We are seeking a Senior Machine Learning Engineer to lead the development of scalable deep learning infrastructure within our Computational Science division. In this role, you will design, implement, and refine distributed training pipelines that process large-scale genomic datasets, enabling breakthroughs in early cancer detection through artificial intelligence.
Key Responsibilities
- Develop and enhance deep learning workflows on distributed computing platforms to improve training speed, data throughput, and model reliability.
- Partner with machine learning scientists and software engineers to align pipeline architecture with scientific objectives and production requirements.
- Continuously profile and optimize model training systems for performance, scalability, and reproducibility across cloud environments.
- Implement efficient data handling strategies for high-volume datasets using modern storage formats and processing frameworks.
- Integrate monitoring, caching, and debugging tools to strengthen pipeline resilience and reduce iteration time.
- Document best practices and serve as a technical liaison between research and engineering teams to promote knowledge sharing and system transparency.
Qualifications
Applicants should hold an MS or equivalent in a quantitative field such as Computer Science, Statistics, or Engineering, with at least five years of industry experience building production-grade ML systems.
- Proficiency in Python or similar programming languages and hands-on experience with frameworks including PyTorch, TensorFlow, Jax, or Scikit-learn.
- Strong foundation in distributed computing platforms like Ray or DeepSpeed, and familiarity with tools such as MLflow, Wandb, or TensorBoard.
- Experience deploying ML pipelines on AWS, Google Cloud, or Azure, with knowledge of containerization (Docker) and orchestration (Kubernetes).
- Proven ability to manage large datasets using Parquet, HDFS, S3, and processing libraries such as PyArrow or Spark.
- Skilled in version control (Git) and CI/CD practices to ensure code quality and deployment reliability.
- Ability to bridge scientific and engineering domains with clear communication and collaborative problem-solving.
Preferred Experience
- Working with genomics or biological data at scale.
- Handling multimodal datasets combining sequences, text, and images.
- GPU programming using CUDA, Triton, or XLA.
- Implementing infrastructure-as-code and MLOps best practices.
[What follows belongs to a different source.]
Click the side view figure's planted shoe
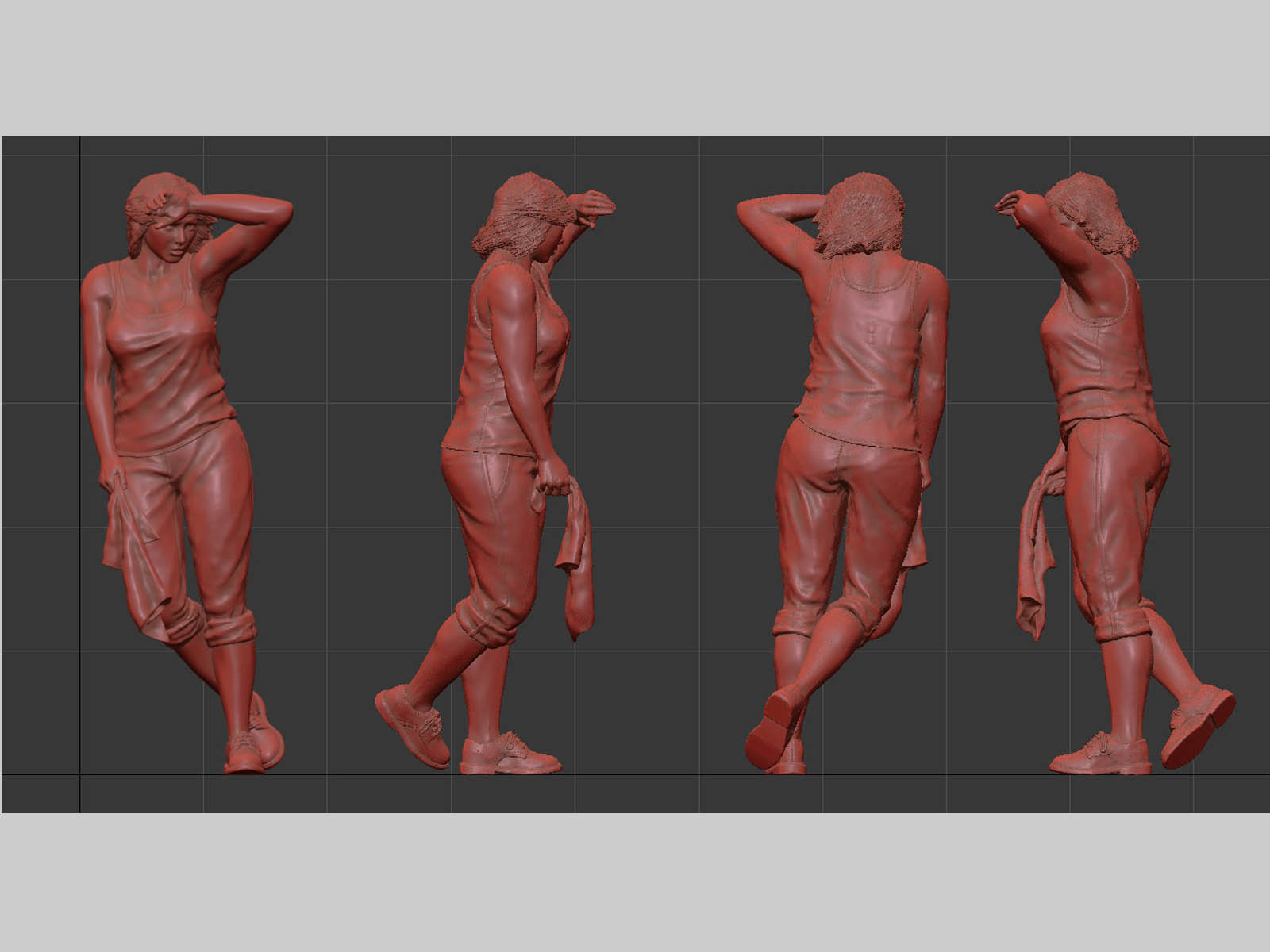This screenshot has width=1270, height=952. click(x=508, y=758)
- Contributions to open-source machine learning projects.
Compensation & Benefits
This position offers a salary range of $161,925 to $227,325, eligibility for equity, cash bonuses, and a comprehensive package including medical, financial, and family leave benefits. The role operates in a hybrid model, requiring 2–3 days per week on-site in Brisbane, California.
Our Commitment
We are an equal-opportunity employer dedicated to fostering a diverse, inclusive workplace. We do not discriminate based on race, religion, age, gender identity, sexual orientation, disability, veteran status, or any protected status under applicable law.